Le non-rêve.
Assise sur le banc dans la gare, je regarde la maman débordée, avec la poussette dans laquelle dépassent les pieds de son fils. Je ne le vois pas, mais je l'entends très bien, cela me fait rêver. Je rêve d'avoir des enfants. Il tape, il pousse très fort contre le siège et je me dis que je serai comme elle, patiente et calme, douce et docile. Compréhensive. Le sac à langer sera organisé clairement, rien n'en dépasserait. Qu'est-ce que j'aime les enfants et leurs cris de joie. Les pleurs aussi, car cela en fait partie. J'aime tous ces sujets abordés de la maternité, qui me font glisser dans les mailles d'un filet dont je me prendrai volontiers les pieds dedans. La préparation des biberons, celle à l'accouchement, tout cela me trotte dans la tête depuis l'âge d'onze ans. Je l'observe avec admiration, même si elle semble assez dépassée. Débordée.

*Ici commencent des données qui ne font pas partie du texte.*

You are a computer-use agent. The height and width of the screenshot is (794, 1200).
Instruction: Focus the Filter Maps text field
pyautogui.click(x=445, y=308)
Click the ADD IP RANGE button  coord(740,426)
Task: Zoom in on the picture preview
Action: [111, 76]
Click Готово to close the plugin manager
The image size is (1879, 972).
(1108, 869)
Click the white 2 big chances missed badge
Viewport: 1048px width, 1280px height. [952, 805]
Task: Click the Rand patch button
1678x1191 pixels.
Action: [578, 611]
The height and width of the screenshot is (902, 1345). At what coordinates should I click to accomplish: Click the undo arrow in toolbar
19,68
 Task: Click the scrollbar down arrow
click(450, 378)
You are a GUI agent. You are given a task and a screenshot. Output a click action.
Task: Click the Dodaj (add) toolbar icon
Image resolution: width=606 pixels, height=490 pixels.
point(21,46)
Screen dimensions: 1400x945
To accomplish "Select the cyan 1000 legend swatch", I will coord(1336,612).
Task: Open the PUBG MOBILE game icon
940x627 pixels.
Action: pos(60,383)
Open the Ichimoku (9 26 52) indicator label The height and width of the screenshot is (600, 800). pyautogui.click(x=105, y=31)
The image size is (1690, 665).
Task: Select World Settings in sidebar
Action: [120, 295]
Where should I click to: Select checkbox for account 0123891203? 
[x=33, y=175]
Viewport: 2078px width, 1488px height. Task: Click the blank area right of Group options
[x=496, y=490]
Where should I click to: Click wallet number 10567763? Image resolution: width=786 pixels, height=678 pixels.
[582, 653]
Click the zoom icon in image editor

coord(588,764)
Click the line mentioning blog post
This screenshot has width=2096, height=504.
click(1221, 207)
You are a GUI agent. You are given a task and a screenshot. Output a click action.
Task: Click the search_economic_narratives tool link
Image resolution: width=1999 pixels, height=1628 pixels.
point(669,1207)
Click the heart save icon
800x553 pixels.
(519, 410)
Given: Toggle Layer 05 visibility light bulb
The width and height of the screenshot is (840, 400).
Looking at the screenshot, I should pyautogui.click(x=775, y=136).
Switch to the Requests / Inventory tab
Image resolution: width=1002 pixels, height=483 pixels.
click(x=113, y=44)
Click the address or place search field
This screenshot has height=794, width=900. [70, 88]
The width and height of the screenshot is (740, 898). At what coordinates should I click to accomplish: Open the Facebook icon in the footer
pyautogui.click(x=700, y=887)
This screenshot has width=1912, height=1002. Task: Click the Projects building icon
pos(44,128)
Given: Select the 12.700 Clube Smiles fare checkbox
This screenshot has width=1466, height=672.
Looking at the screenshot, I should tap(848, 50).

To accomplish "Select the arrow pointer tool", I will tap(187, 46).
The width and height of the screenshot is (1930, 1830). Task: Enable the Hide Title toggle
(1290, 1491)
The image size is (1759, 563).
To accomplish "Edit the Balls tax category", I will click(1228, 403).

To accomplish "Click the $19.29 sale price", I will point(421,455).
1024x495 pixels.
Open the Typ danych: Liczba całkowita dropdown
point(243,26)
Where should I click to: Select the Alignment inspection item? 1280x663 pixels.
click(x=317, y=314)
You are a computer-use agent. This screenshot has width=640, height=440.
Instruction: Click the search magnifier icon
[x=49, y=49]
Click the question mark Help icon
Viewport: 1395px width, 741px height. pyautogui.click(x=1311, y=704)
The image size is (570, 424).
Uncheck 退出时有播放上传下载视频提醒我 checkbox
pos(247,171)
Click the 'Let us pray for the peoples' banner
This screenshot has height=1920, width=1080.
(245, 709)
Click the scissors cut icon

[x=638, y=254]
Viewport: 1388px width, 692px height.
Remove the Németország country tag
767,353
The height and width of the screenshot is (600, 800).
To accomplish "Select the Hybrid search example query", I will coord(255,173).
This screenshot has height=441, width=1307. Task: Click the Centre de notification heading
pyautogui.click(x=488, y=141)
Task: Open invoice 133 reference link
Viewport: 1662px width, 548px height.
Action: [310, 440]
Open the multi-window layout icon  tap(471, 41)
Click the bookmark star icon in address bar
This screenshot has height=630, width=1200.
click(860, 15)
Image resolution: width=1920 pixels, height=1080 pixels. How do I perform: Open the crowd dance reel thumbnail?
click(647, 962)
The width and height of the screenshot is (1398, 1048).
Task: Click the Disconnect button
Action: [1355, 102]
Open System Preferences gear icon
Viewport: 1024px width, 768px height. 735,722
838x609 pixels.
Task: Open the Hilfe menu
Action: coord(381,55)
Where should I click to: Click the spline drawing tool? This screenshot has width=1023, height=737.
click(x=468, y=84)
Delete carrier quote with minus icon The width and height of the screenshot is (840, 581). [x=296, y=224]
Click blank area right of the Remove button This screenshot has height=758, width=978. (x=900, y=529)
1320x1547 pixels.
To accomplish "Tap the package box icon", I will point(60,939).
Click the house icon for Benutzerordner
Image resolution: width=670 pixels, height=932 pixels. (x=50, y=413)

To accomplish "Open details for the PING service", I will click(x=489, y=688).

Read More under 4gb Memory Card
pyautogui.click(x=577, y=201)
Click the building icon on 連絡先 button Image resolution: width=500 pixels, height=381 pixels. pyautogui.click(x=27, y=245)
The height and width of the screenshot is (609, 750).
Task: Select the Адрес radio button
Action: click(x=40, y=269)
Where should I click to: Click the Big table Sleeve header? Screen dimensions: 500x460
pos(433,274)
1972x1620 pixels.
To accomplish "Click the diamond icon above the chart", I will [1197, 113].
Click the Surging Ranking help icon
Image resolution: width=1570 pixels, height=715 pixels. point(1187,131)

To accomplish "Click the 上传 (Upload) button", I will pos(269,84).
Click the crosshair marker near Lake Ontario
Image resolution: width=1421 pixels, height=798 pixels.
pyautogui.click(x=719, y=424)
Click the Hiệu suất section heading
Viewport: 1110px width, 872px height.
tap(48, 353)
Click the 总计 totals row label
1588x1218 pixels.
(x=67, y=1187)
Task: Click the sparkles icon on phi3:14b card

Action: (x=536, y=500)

Car voilà un deuxième enfant. Une petite fille qui s'amuse à recracher tous les biscuits qu'elle avale. Sa mère essaie tant bien que mal de jongler entre les deux. C'est magique ! Les hurlements à l'unisson me donnent l'impression d'imaginer ma propre maison, avec un mari, la bague au doigt et nos jumeaux qui dormiraient paisiblement dans notre chambre. Car évidemment, dormir avec les bébés dans notre chambre est ma priorité. Hors de question qu'ils soient loin de nous. J'ai l'image de ce tableau familial parfait alors que l'heure de prendre mon train approche. La petite fille lui crache ses miettes de biscuits chocolatés au visage et la maman sourit calmement, sortant les lingettes hypoallergéniques en soupirant gentiment. Je la trouve sereine.
Je me demande quel reflet je renvoie moi qui suis assise là, maladroitement sur le banc, le sac à bretelles toujours sur le dos, me forçant à me tenir droite, écouteurs avec fils emmêlés dans les oreilles, en train d'écouter mon chanteur préféré, sans avoir à me soucier de rien d'autre que de moi-même. Je m'apitoie sur mon propre sort. L'annonce retentit. C'est l'heure de prendre le train.